Collected data entries

***

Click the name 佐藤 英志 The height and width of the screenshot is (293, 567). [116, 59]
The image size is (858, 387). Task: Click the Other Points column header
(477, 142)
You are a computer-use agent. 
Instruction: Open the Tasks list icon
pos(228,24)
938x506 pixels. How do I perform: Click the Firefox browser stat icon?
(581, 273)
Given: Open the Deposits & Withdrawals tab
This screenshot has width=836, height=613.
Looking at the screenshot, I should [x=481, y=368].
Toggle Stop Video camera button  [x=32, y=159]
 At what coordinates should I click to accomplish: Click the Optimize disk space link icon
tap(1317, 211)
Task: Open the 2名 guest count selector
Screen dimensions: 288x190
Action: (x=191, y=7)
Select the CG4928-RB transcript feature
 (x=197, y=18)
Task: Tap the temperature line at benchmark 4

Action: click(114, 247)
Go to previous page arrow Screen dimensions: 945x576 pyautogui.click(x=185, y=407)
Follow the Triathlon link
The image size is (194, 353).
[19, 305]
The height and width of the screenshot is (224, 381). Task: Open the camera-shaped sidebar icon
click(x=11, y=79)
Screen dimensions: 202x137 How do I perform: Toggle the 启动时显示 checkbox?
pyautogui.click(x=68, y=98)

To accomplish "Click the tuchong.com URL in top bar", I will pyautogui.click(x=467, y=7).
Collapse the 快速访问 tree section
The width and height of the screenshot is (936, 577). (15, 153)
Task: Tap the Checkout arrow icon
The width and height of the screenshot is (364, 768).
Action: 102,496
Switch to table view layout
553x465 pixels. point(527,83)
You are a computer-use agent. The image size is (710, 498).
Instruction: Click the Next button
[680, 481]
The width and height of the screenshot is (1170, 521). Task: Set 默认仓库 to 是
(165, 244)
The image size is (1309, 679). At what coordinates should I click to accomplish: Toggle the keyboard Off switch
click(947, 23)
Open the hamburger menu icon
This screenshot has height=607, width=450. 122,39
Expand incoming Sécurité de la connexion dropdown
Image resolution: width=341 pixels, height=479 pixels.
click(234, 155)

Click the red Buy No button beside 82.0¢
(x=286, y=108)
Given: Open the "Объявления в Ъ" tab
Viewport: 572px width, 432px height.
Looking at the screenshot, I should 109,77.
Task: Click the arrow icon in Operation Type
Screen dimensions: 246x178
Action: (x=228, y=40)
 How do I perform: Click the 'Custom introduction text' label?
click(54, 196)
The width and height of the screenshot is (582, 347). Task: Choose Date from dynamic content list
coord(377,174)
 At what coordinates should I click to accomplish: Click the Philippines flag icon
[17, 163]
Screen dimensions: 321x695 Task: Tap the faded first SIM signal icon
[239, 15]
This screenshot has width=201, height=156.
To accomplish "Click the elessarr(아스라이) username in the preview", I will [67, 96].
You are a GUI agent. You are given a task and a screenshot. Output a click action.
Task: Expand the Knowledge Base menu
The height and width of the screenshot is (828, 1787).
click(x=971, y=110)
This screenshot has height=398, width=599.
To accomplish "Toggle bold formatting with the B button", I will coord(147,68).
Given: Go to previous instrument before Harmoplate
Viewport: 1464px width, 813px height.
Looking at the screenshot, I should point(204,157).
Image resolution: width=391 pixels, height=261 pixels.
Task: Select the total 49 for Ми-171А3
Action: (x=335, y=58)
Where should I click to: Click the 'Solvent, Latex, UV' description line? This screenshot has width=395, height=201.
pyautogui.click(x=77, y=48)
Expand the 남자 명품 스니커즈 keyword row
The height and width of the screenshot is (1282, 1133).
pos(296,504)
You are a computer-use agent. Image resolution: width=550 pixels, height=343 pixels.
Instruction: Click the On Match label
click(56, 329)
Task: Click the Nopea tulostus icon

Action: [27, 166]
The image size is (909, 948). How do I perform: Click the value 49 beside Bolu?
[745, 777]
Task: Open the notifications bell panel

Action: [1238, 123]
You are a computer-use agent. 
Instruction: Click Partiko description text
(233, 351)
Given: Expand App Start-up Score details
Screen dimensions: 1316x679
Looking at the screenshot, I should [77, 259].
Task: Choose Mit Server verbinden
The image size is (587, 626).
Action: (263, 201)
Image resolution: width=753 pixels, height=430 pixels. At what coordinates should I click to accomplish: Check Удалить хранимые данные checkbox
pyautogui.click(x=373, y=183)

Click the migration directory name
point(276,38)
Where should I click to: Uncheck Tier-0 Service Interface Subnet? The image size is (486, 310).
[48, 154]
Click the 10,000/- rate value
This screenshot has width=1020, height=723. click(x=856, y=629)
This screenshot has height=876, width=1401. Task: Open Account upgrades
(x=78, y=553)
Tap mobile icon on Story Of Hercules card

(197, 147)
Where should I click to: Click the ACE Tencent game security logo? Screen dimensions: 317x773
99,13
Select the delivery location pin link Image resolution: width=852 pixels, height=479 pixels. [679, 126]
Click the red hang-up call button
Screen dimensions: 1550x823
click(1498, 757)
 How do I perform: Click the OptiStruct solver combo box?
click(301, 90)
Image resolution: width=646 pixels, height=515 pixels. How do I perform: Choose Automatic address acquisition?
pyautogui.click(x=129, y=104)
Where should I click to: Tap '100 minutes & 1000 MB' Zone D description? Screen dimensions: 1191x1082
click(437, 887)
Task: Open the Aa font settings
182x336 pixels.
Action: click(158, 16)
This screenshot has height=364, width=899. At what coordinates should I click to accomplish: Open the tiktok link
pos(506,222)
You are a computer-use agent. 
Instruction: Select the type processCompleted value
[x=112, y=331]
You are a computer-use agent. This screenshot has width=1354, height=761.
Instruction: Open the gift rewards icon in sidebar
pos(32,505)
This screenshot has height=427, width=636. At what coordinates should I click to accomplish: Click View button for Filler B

***

The lines to copy run from the one containing "Image resolution: width=646" through the last line above. Copy them exactly and include nothing else.

_EXERCISE OUTPUT_
Image resolution: width=646 pixels, height=515 pixels. How do I perform: Choose Automatic address acquisition?
pyautogui.click(x=129, y=104)
Where should I click to: Tap '100 minutes & 1000 MB' Zone D description? Screen dimensions: 1191x1082
click(437, 887)
Task: Open the Aa font settings
182x336 pixels.
Action: click(158, 16)
This screenshot has height=364, width=899. At what coordinates should I click to accomplish: Open the tiktok link
pos(506,222)
You are a computer-use agent. 
Instruction: Select the type processCompleted value
[x=112, y=331]
You are a computer-use agent. This screenshot has width=1354, height=761.
Instruction: Open the gift rewards icon in sidebar
pos(32,505)
This screenshot has height=427, width=636. At what coordinates should I click to accomplish: Click View button for Filler B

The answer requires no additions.